妊娠22週未満では、母体外での生活は不可能です。妊娠22週以降、母体外での生存率は上がりますが、未熟なため早産に伴う合併症(例:重症な呼吸障害、脳出血、重症な感染症、呼吸障害、低体温症、低血糖症)のリスクは高く、早産の赤ちゃんは妊娠37週以降に生まれる正期産の赤ちゃんよりに比べ、救命されてもいろいろな後遺症や合併症の発生率が高いです。

切迫流産/切迫早産 の治療に用いる塩酸リトドリンには、内服薬と点滴があります。切迫流産/早産の重症度によって使い分けますが、代表的な副作用と胎児への影響については点滴で投与されているケースを元に研究報告、注意喚起がされています。
塩酸リトドリンは、流産/早産を予防する効果は科学的に明らかにはなっていませんが、子宮収縮(お腹の張り)を抑制する効果は得られる薬として、各施設や担当医の判断で治療薬として広く用いられています。

・塩酸リトドリンと子どもの喘息について
塩酸リトドリンを点滴で①長期間投与された群と②投与していない群を比較した場合に、①の群のほうが生まれた子どもに喘息の発症する率が高いかもしれないという研究報告はありますが、喘息の発症原因はさまざまあるため、妊娠中に塩酸リトドリンを点滴しなければ発症を回避できるとはいえません。

・塩酸リトドリンと子どもの心臓への影響について
塩酸リトドリンは、子宮の筋肉を緩める作用がありますが、心臓の筋肉にも作用することがあるため、母体に動悸、頻脈などの副作用を起こすがあります。塩酸リトドリンは胎盤を通過する性質があるため、 胎児の心臓にも同様の症状が起こることがあります。健診時に胎児の健康状態をチェックして、影響が出ているとわかれば医師の判断で治療方針を変更するでしょう。ただし、心疾患を発症する原因もさまざまあるため、妊娠中に塩酸リトドリンを用いらなければ発症を回避できるとはいえません。
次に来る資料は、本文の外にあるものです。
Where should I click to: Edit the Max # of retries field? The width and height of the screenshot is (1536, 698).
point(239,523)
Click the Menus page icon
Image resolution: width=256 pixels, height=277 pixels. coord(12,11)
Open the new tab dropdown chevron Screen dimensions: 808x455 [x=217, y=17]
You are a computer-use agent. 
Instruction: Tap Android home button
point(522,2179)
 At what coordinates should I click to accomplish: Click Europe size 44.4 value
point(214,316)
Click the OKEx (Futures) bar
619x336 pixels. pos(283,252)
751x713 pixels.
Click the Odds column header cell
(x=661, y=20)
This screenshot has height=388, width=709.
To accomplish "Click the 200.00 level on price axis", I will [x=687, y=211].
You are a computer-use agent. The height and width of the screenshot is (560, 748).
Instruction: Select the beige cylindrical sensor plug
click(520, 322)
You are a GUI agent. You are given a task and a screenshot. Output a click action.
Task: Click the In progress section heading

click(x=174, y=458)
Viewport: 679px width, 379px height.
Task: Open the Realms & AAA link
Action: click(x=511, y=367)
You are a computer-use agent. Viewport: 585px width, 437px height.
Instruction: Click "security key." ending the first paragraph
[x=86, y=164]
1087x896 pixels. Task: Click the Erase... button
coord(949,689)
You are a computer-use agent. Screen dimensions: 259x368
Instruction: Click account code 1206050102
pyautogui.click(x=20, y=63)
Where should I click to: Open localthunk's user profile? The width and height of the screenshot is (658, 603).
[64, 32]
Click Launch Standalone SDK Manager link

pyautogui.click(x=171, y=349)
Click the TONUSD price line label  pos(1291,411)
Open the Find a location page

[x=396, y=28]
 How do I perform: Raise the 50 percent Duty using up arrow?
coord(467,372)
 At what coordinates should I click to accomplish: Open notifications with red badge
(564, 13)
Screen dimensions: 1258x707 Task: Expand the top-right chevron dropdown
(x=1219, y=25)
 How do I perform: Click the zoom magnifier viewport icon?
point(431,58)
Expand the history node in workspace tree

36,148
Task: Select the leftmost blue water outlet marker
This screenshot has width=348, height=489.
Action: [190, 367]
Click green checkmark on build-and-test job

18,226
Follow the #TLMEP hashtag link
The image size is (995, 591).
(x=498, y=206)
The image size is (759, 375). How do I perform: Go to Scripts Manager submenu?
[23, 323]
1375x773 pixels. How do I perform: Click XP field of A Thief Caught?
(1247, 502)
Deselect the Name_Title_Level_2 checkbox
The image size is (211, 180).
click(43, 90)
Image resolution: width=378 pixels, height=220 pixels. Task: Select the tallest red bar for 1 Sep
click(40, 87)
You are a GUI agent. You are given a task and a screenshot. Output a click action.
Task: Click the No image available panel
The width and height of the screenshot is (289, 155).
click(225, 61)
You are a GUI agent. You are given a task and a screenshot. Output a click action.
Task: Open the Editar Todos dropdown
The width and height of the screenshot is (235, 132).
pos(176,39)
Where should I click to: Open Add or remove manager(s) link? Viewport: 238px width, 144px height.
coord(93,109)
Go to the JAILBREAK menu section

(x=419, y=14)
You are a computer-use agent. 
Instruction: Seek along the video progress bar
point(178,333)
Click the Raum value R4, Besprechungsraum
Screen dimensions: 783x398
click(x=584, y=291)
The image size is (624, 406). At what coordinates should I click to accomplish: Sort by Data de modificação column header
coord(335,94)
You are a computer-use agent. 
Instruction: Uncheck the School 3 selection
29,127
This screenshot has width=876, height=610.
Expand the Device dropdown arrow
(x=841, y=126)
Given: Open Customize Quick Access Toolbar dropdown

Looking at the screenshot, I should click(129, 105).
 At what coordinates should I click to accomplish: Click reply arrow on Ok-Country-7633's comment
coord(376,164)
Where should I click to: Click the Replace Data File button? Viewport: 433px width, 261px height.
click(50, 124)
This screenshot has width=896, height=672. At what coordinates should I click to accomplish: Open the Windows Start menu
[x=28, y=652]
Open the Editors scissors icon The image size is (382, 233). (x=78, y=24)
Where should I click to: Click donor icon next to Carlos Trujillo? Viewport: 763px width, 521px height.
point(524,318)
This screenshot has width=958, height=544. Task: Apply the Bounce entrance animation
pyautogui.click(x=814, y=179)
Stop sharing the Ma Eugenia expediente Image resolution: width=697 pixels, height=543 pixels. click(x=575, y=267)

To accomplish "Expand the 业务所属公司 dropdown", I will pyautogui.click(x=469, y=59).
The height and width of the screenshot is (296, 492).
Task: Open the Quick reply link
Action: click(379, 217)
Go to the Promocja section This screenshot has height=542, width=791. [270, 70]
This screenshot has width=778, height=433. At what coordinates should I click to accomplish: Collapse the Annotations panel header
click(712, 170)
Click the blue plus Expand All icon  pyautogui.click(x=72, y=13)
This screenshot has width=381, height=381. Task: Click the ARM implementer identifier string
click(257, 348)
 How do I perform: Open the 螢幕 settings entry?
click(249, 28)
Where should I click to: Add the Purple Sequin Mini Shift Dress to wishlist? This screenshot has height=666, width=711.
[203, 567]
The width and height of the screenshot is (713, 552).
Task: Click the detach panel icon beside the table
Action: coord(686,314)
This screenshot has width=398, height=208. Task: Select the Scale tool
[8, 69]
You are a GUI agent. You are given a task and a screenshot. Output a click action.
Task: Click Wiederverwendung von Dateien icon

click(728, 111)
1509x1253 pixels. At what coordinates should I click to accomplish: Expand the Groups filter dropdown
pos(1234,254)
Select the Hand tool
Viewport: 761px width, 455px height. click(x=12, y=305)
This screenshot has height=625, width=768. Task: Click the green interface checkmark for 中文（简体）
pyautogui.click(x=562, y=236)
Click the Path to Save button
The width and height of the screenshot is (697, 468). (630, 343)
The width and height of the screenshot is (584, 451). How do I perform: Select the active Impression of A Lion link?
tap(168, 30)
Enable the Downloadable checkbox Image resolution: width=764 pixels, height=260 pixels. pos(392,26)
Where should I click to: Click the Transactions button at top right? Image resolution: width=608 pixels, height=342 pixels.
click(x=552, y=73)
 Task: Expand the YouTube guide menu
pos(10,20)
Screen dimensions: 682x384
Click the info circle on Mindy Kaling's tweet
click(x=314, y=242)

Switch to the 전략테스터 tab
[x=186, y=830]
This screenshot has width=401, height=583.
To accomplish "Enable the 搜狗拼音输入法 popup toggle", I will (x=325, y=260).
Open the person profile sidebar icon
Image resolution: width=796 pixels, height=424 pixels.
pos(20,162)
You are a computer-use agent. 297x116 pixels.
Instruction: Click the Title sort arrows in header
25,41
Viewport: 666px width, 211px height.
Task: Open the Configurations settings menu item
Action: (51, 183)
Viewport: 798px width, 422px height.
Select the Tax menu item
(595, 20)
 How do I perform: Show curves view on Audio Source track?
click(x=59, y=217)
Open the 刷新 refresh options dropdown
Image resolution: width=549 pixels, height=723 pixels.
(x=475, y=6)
切迫流産/早産の治療に用いるお薬で、母体にだけ効果が得られ、胎児への影響がゼロのお薬があればいいのですが、現時点で国内外をみても魔法のような薬は存在しません。
産婦人科で用いる薬は、母体へ有益か否か、胎児へ有益か否か、どのくらいまでなら許容範囲かを常に見計らいながら処方しています。また、居住地や出産される施設の周辺に未熟児にすぐ対応してくれる大きい病院の有無によっても、医師の判断は異なるでしょう。現在はコロナ禍のため、より慎重に医師は診断/判断されていることと思います。

こちらへご相談頂いたように、できるだけリスク回避をしたいというお気持ちが強いようでしたら、治療に直接関わっている医師・助産師・看護師へご相談ください。治療に一切関わっていない者へ判断を委ねたり、web検索で不安を煽る記事や体験談を読んだり、自分にとって都合の良い回答をしてくれる者の言葉を鵜呑みにして判断を誤ることのほうがリスクです。

妊婦健診の際に、治療の利点と欠点を十分にきちんと確認して、親子にとってより良い治療法を選択してくださいね。